Start of Text section
Sometimes I forget that now I am not a norm. By that I mean, sometimes I end up drawing attention to myself that I do not mean to draw. Tonight I went into my favorite game store Attactix. Its one of those places that the nerds run to to hide from the high school bully, or the chick with more piercings then skin cells leisurely strolls around in. The owners are warm and vibrant and you never feel pressured to buy something but instead to take your time and look. In fact I often worry for the store's welfare because the owners are so warm and accepting I often think, "Gee I hope they sell something". Of course I buy something every time I walk in the door (sorry Wendy) because there is always something that catches my eye.
But I digress, so let me proceed with the reason behind the title. So I walk into the store, dragging along my right foot a bit and leaning on my cane. It just happens to be the part of the month where my MS decides I really don't need to use that nifty right leg of mine. No big deal, I am getting use to it now. Sometimes I don't move as fast as I would like, sometimes I trip over that perfectly smooth sidewalk, and sometimes I stare at the three flights of stairs to my apartment like they are taunting me, standing at the bottom and gauging what my strength level is at. A lot of times with MS its as much as mental battle as a physical battle. I have gotten use to getting stares when I walk my son to the bus stop. I deal with the looks in the grocery store. When I sometimes fall out of the truck because the steering wheel doesn't fit right and my right leg doesn't negotiate the move, I don't get frazzled when people just stare and move on. But tonight when a few of the folks in the gaming store looked at me like I was a freak, for some reason that bothered me. Here in a house of inequity, where half the patrons spent a part of their childhood in fear of the bully down the street, laughed at by the prissy prom queen types, and alienated for being to smart or to weird, I stand out.
I don't know why the stares bothered me this time. I am not even sure that tonight was any different then other nights at other places. But to me tonight was different. The one spot I felt safe to not stand out besides a hospital and I suddenly felt the burning heat of the spotlight once more. To be fair, the gamers I came to meet were very cordial and polite. I had a lot of fun playing the game with them. But even amongst them the question was asked "So, what's wrong" Suddenly I just wanted to be home around my wife and my kids to go hide in my cave again. I simply said "I have MS" and the guy kind of passively said "oh" and we moved on.
End of Text section
Exercise instructions:
(1) List every place or situation in the MS essay where the writer describes getting stares or looks from people.
(2) In the MS essay, what does the writer say when asked "So, what's wrong"?
(3) Please pick up the MS essay after its last sentence and keep writing in the same voice.
Start of Entries shown
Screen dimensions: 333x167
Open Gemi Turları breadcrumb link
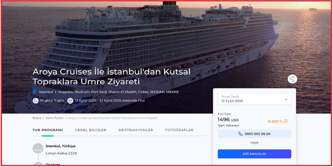click(54, 118)
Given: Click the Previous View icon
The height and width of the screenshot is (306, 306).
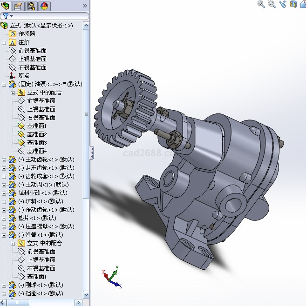Looking at the screenshot, I should pyautogui.click(x=283, y=4).
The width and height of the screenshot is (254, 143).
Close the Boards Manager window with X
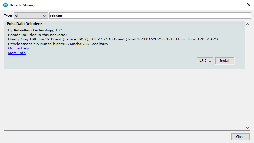249,5
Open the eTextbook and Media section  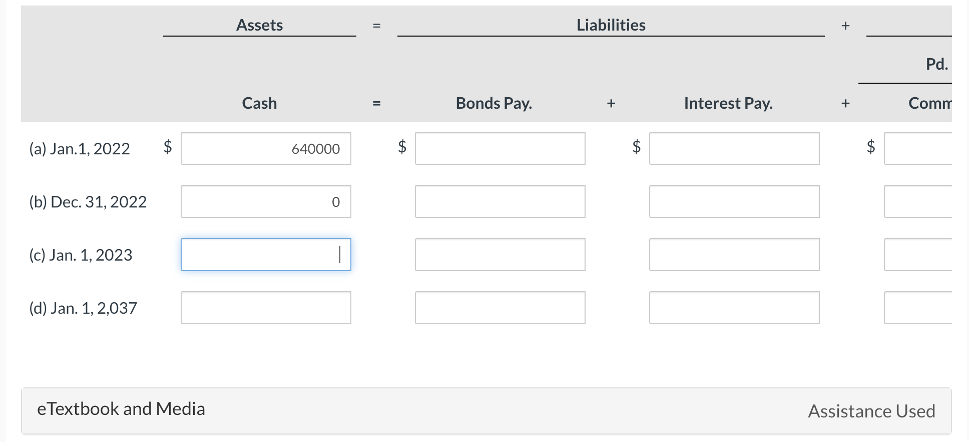coord(121,409)
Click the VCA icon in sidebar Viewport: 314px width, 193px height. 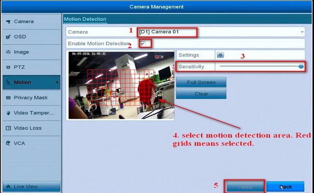point(8,143)
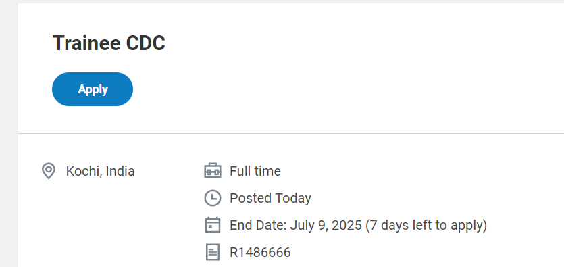Click the clock posted-time icon

(x=213, y=198)
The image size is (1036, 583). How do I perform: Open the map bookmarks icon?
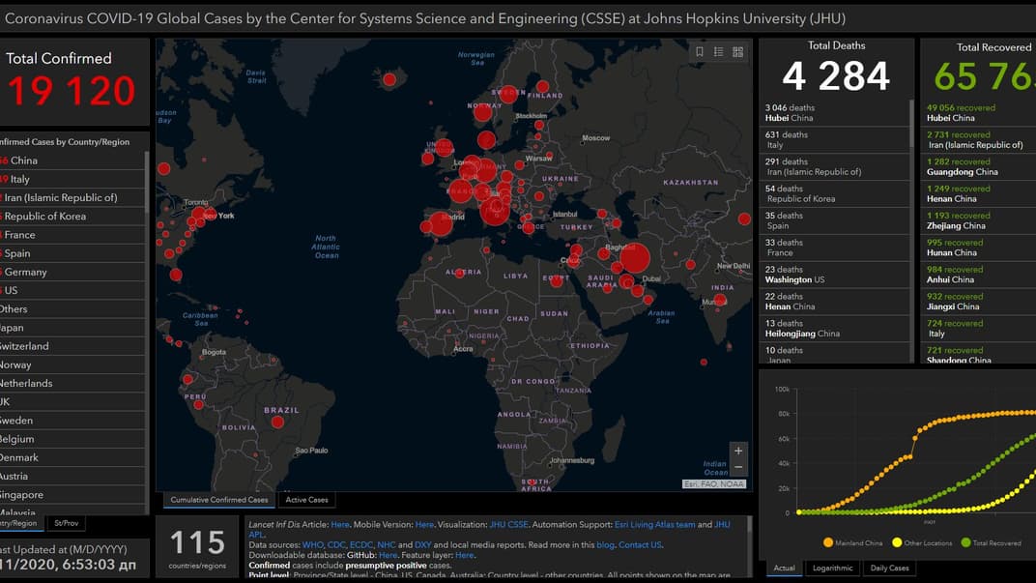[700, 52]
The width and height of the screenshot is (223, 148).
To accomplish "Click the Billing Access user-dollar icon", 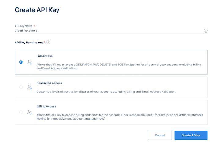I will tap(29, 112).
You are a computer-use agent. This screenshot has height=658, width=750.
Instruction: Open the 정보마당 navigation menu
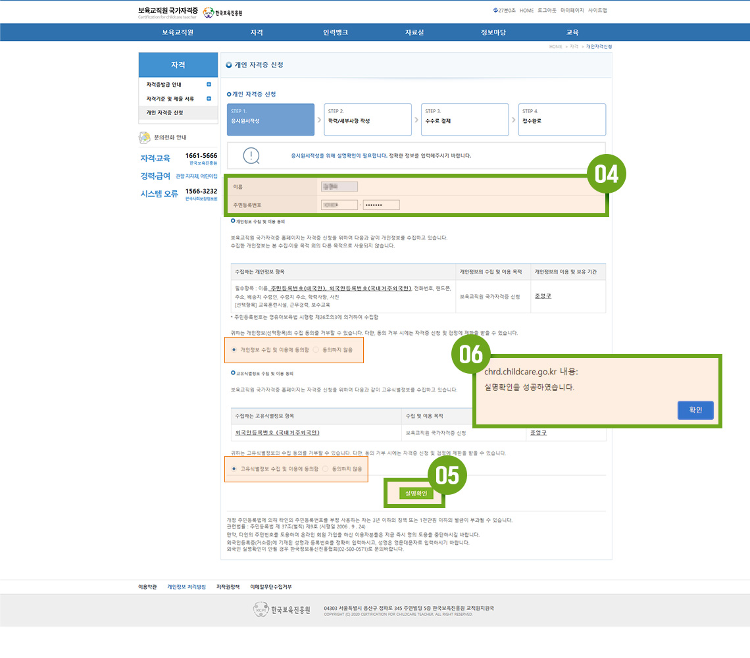493,32
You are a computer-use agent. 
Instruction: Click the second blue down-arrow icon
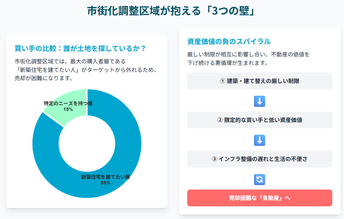point(260,140)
End of Entries shown
Exercise responses:
(1)
- Walking the writer's son to the bus stop
- The grocery store
- Falling out of the truck
- The game store, Attactix

(2) "I have MS."

(3)
People look at me even weirder when they ask what I do and I say I am medically retired. I use to proudly say I was a disabled veteran, but anymore in Denver that seems to be synonymous with homeless or being a bum. Its funny how we change the way we look at ourselves to avoid the opinions of others. I will be the first to admit I often assume that folks are thinking I'm doing something wrong. At some point a little bit of my self confidence went out the window, maybe its when I lost the ability to walk normal, or string coherent thoughts together in a conversation. Maybe its when most of my friends pulled away from me because I made them uncomfortable by not being healthy. (and if your reading this you know who you are, you stop taking phone calls stopped calling me, but oh if you needed a shoulder to lean on I was the first person you would come to)
I have come to terms with the fact that people just don't want to deal with anything that is scary or unknown. MS is very scary for the people who have it and more so for the people who don't. I actually had a boy at the store ask me if he could catch it from me before he would help me pick up some kitty litter. But there is a positive spin to this. The shop owner Bill at Attactix didn't even blink an eye at me, neither did his wife. The GM as well as the other two gamers didn't blink an eye either. My friend James doesn't do anything less then completely help me (and put up with me) and my family in Indiana only seems to talk about it when I bring it up not because they are avoiding it but because I think they have realized that sometimes I want to talk about things that make me feel anchored to my old self. My wife, between my rotten stomach, being forced to drive everywhere, and having a husband that seems to be asleep more then awake (not really I'm just always TRYING to get some sleep to no avail) and two evil cute children that drive her insane, well between all that the woman should get sainthood. Yes being the odd duck does seem to push most people away, but it also seems to draw the people who really matter, the ones who will stand by you through any diversity closer in. God really does see fit to bless and its not always in the ways we are expecting it to be. Keep your chin up.